Tras la caída de los Talibán, la nueva Constitución Nacional de 2004 estableció un cupo femenino del 25% en el Parlamento. Este logro fue gracias a la militancia de los grupos de mujeres, aunque su presencia fue resistida y en ocasiones las parlamentarias optaban por cubrirse más como una forma de ganar legitimidad en este espacio eminente y tradicionalmente masculino. Además, debe tenerse en cuenta que, como en cualquier país, más presencia de las mujeres en la política no significa necesariamente que se habiliten vías para el acceso a derechos. La identificación con el movimiento islamista, su pertenencia de clase u origen suelen ser elementos de mayor peso a la hora de vestirse, dirigirse a sus colegas o negociar en el recinto.
Una de las organizaciones más antiguas y duraderas que ha tomado visibilidad en estos días es RAWA (Asociación Revolucionaria de las Mujeres Afganas), fundada en 1977, en el marco de la invasión soviética.
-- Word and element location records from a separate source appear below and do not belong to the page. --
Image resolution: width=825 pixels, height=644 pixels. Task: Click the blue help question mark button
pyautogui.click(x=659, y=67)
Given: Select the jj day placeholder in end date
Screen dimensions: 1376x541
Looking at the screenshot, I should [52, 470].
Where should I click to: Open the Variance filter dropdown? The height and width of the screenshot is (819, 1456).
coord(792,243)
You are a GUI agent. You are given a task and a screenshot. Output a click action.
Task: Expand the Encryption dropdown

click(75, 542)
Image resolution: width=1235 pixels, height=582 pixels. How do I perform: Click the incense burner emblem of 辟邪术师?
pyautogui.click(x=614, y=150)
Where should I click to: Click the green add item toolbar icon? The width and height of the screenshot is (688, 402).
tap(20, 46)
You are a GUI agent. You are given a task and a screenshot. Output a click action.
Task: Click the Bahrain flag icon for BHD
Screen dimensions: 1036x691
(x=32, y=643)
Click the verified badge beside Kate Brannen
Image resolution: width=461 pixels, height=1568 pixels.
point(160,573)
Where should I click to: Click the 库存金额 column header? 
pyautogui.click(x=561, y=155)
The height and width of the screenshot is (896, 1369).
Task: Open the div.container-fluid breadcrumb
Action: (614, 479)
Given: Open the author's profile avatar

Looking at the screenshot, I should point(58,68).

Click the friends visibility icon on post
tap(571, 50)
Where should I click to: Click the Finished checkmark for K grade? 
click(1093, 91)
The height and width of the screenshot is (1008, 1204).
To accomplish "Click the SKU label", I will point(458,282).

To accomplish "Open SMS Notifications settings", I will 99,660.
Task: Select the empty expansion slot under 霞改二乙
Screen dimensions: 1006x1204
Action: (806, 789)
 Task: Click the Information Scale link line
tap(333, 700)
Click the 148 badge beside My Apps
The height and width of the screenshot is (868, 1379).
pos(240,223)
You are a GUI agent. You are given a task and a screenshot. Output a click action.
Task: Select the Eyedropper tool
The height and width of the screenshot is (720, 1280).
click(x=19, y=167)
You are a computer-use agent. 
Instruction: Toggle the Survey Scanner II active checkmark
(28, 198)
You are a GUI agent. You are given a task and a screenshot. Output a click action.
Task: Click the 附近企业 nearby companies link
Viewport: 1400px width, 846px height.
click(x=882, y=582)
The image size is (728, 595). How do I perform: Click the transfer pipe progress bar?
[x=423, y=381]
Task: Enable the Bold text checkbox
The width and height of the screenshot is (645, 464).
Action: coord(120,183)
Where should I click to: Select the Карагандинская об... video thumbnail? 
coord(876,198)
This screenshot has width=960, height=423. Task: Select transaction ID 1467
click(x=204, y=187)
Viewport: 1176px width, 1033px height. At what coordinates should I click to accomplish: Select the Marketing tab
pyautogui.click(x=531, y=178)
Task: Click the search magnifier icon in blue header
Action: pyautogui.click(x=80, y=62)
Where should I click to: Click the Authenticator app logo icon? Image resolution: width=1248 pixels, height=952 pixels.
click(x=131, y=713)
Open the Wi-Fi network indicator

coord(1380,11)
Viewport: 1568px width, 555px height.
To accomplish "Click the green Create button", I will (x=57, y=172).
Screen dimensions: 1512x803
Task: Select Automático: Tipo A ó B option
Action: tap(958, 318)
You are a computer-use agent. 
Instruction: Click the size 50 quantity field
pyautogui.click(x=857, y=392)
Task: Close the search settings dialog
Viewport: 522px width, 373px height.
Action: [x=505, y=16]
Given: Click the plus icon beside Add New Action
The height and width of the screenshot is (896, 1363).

RAWA es una organización feminista que trabaja de manera clandestina en gran parte del territorio afgano. Como organización democrática y secular, denunció el nombramiento en el recientemente derrocado gobierno de líderes yihadistas y señores de la guerra que habían participado de la guerra civil. En su página web dan cuenta de sus actividades políticas y sociales entre las que se cuentan actividades de concientización de sus derechos para las mujeres. En su visión, la liberación de las afganas llega con la liberación del colonizador imperialista, de los islamistas y del gobierno “títere” de Estados Unidos en el poder hasta hace poco más de una semana. La redacción de LatFem, a través de Lila Lisenberg, se comunicó con ellas para conocer de primera mano de qué manera se las puede acompañar desde América Latina y El Caribe. Éste es su mensaje: “Por favor, utilicen todos sus medios en este momento para exponer la verdadera naturaleza de los 20 años de guerra de Estados Unidos y la OTAN bajo los engañosos títulos de derechos de la mujer y guerra contra el terror. Después de desperdiciar millones de dólares y miles de vidas, los misóginos y criminales talibán están de regreso, más poderosos que nunca. Las mujeres afganas hemos aprendido mucho en los últimos 20 años y seguramente encontraremos la manera de resistir esta tiranía. Definitivamente la solidaridad y la ayuda internacional nos da mucha esperanza y fuerza. El más cálido saludo”.